» **Data section**
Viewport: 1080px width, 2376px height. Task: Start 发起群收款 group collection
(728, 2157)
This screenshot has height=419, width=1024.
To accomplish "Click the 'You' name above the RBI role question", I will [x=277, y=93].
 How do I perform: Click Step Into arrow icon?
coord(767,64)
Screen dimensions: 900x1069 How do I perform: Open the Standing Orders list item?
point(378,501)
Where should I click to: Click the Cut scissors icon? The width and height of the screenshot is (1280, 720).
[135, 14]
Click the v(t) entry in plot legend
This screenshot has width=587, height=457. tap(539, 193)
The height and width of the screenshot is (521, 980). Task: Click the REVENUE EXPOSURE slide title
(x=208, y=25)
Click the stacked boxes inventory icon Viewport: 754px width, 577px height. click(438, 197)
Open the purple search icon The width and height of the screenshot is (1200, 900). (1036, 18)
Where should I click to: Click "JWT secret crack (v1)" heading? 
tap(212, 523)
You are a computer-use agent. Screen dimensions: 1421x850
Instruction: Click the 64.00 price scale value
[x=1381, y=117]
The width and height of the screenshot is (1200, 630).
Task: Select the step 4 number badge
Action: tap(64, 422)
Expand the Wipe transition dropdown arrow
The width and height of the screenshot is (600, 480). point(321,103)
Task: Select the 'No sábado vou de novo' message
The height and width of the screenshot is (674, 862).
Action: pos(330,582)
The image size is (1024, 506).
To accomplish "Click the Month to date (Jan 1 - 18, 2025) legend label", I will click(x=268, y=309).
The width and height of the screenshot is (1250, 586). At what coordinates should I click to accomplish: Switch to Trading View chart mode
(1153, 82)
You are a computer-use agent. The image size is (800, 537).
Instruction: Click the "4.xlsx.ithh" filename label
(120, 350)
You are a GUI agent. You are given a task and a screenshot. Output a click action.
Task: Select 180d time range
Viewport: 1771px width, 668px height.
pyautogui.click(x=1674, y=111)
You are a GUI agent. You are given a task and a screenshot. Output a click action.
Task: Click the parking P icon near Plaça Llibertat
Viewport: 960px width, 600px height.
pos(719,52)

» **Aim of the task**
Return the lines of the records that include the string "size".

» **Completed exercise**
The image size is (1024, 506).
You are a computer-use agent. The image size is (800, 537).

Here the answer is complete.